Time to go to high school came and this was a new challenge, as it might be for a lot of children with or without a visible difference, I was quite anxious about moving up to high school. Lots of new people staring and maybe some pointing too. I soon found out who the good people were and made some fantastic friends throughout my six years.
People looked out for me when it was needed. There was also a great group of teachers that I knew, and I had no problems in going to them for help or advice. In the most part my time at school was an enjoyable experience.
After school I attended college for three years. These were some great times; I went through college with a fantastic group of people. It was after college that I found it difficult.

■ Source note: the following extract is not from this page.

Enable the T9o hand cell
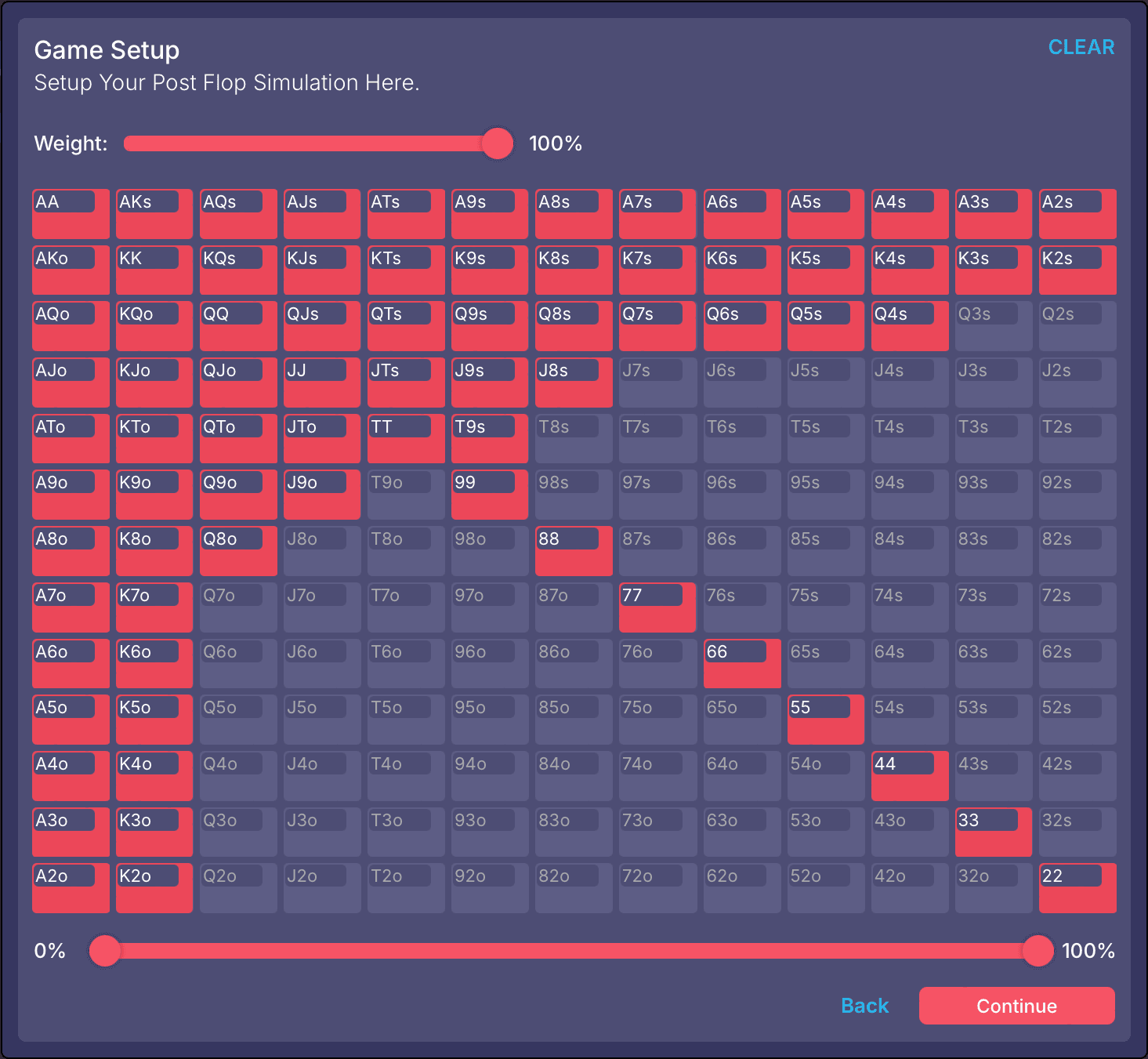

It felt like I was going for endless job interviews with no positive outcomes. In my head it felt like my birthmark was playing a part in this, and it did not make me feel good. But I have now been in a long-term job for over five years, and I am very happy.
I have always had people look and stare at me, this is something I have become used to. I’ll give them a smile and carry on with my day. If someone asks questions about my birthmark, be it a kid or an adult I will try my best to educate them. I’d rather you ask than stare. I find as I have got older I get slightly more anxious about people looking at me, but it’s something I can deal with by a polite smile or a quick hi there!
I became a campaigner with Changing Faces to raise awareness of visible difference. For me, and other people in a similar position to me, I want to see more representation of visible differences both within TV and media, but also in workplaces and business at all levels.